La plupart des analyses de rentabilité se concentrent trop étroitement sur la transaction. La valeur régénérative élargit ce point de vue en se demandant si une transaction renforce les systèmes plus larges dont dépend la création de valeur à long terme, de l'activité du client aux communautés, aux personnes et à la planète.

Une vision systémique imbriquée de la création de valeur dans les affaires, les ventes et le développement durable

La valeur régénérative part d’une constatation simple mais gênante : de nombreuses opérations créent de la valeur à un endroit en la détruisant ailleurs. Une entreprise peut améliorer son retour sur investissement, réduire ses coûts ou augmenter ses revenus, tout en épuisant discrètement ses employés, ses communautés, ses chaînes d’approvisionnement ou ses systèmes naturels. Les analyses de rentabilité traditionnelles ne le voient que rarement, parce qu’elles se concentrent trop étroitement sur la transaction.

C’est pourquoi je trouve l’idée des systèmes imbriqués si utile. Elle nous aide à comprendre qu’une transaction n’existe jamais de manière isolée. Chaque transaction s’inscrit dans un ensemble plus large de systèmes connectés : l’entreprise du client, le réseau plus large de parties prenantes et de communautés qui l’entourent, et les systèmes sociaux et écologiques plus vastes dont elle dépend en fin de compte.

Dans cette optique, la valeur régénérative ne consiste pas seulement à être plus écologique ou à faire moins de mal. Il s’agit de créer de la valeur d’une manière qui renforce les systèmes plus larges qui rendent la création de valeur possible en premier lieu.

Pourquoi la réflexion traditionnelle sur les valeurs est trop étroite

La plupart des propositions de valeur s’articulent encore autour d’une question :

Quelle est la valeur de cet accord ?

En général, cela signifie une combinaison de réduction des coûts, de croissance des revenus, de retour sur investissement, d’amélioration de la marge ou de retour sur investissement. Ces éléments sont importants. Mais ils ne suffisent pas.

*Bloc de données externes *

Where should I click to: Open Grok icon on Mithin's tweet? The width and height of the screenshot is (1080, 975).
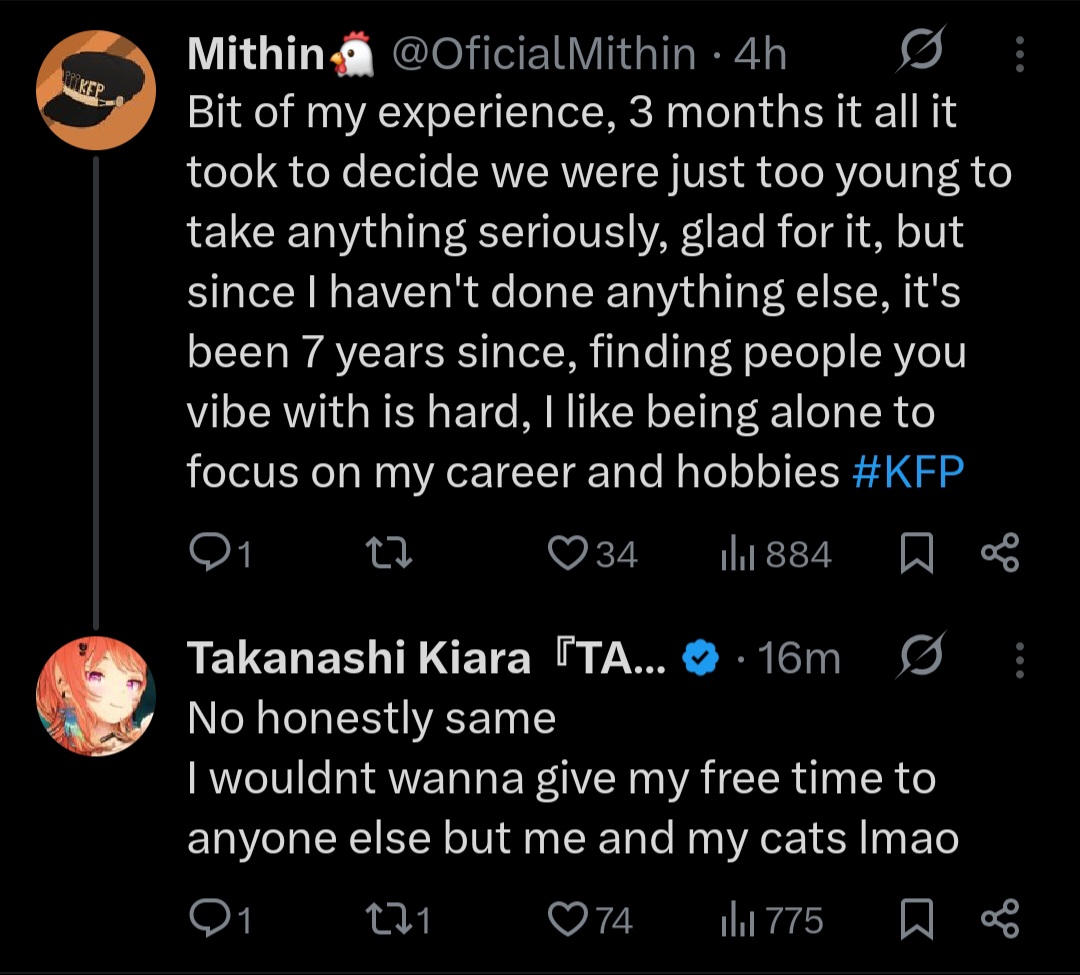tap(921, 54)
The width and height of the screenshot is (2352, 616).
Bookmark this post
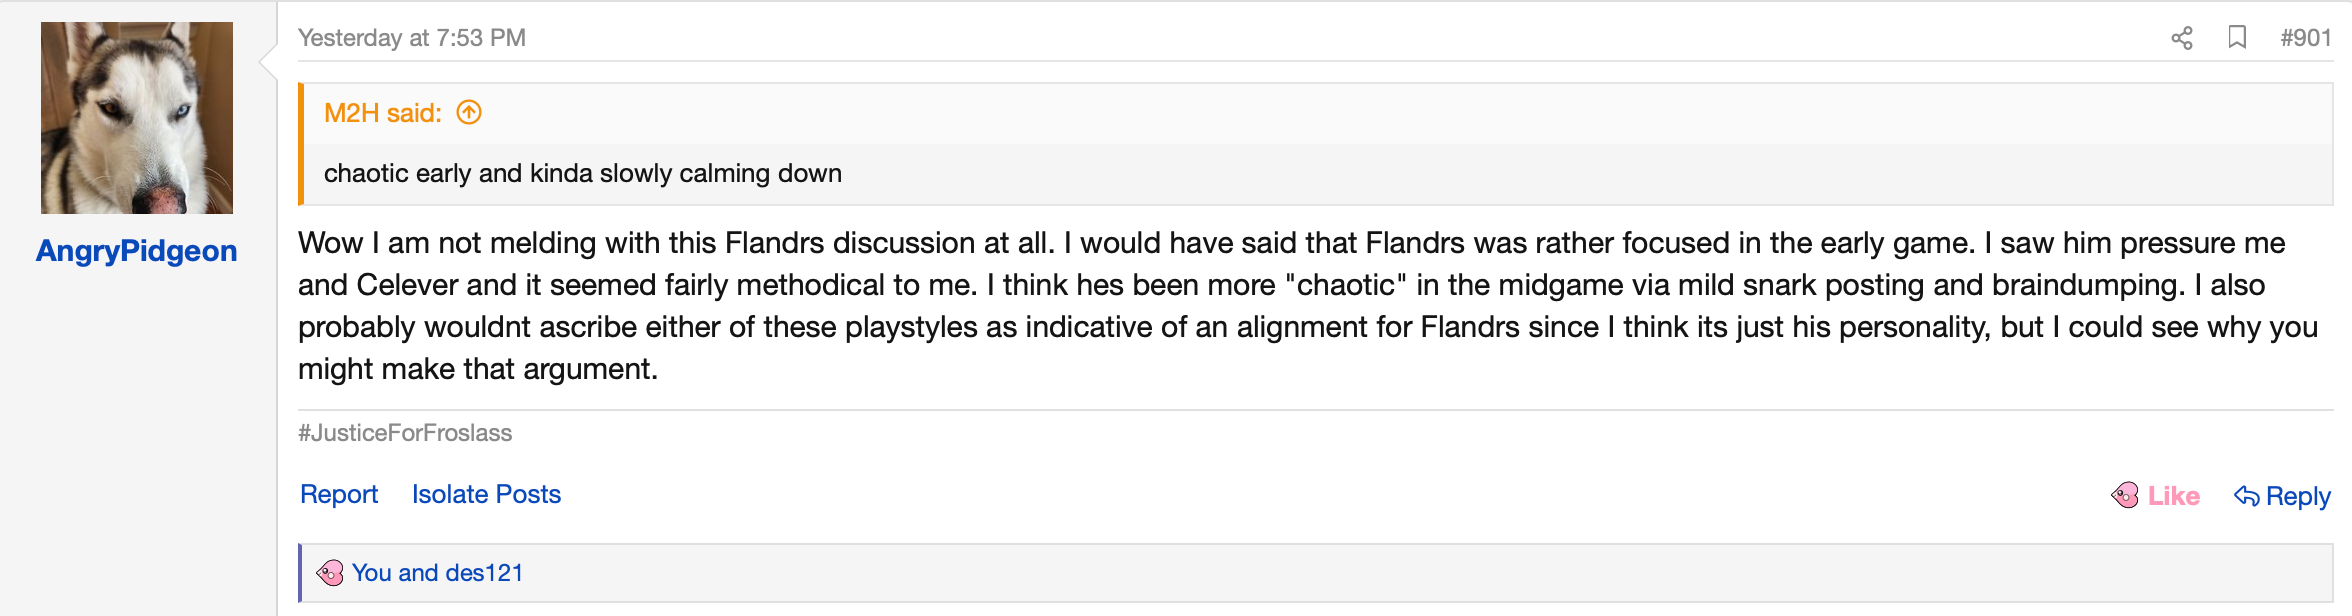pos(2237,38)
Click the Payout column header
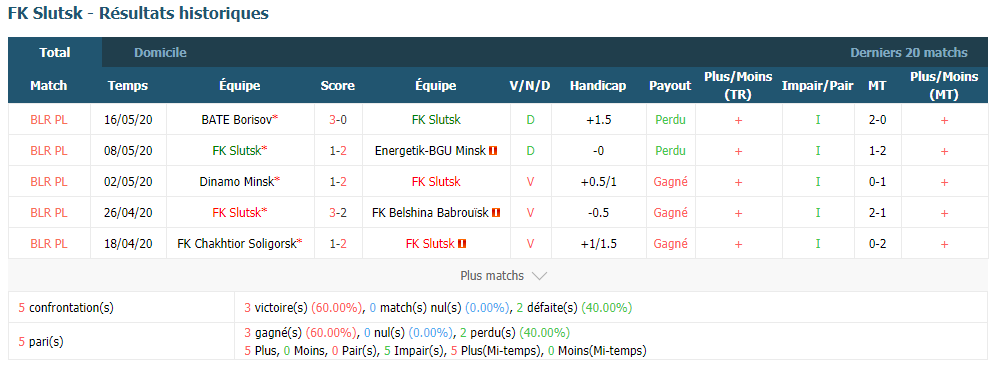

Une opération peut sembler attrayante au niveau transactionnel et être pourtant destructrice à tous les niveaux externes. Une entreprise peut améliorer son économie interne tout en affaiblissant la communauté locale qui l’entoure. Un produit peut générer des rendements élevés tout en augmentant les déchets, les émissions, la fragilité ou l’épuisement ailleurs dans le système.

C’est l’angle mort de la pensée traditionnelle sur les valeurs. Elle tend à traiter la transaction comme s’il s’agissait de l’ensemble du système.

Ce n’est pas le cas.

La vision des systèmes imbriqués de la valeur

Dans mon propre travail et dans mes discussions avec Jef Teugels du Regenerative Marketing Institute(https://regenmarketing.org/), j’ai trouvé le concept de systèmes imbriqués particulièrement puissant.

L’idée est simple. Chaque transaction se situe à l’intérieur d’une série de couches connectées :

  • la couche transactionnelle
  • le système d’entreprise du client
  • la chaîne de valeur au sens large et la communauté
  • la société et la planète

Chaque couche influe sur les autres. La valeur créée dans la couche interne peut dépendre de la valeur extraite des couches externes. C’est ce qui se produit dans de nombreux modèles d’entreprise traditionnels et extractifs. Ils renforcent la transaction, mais affaiblissent les systèmes qui l’entourent.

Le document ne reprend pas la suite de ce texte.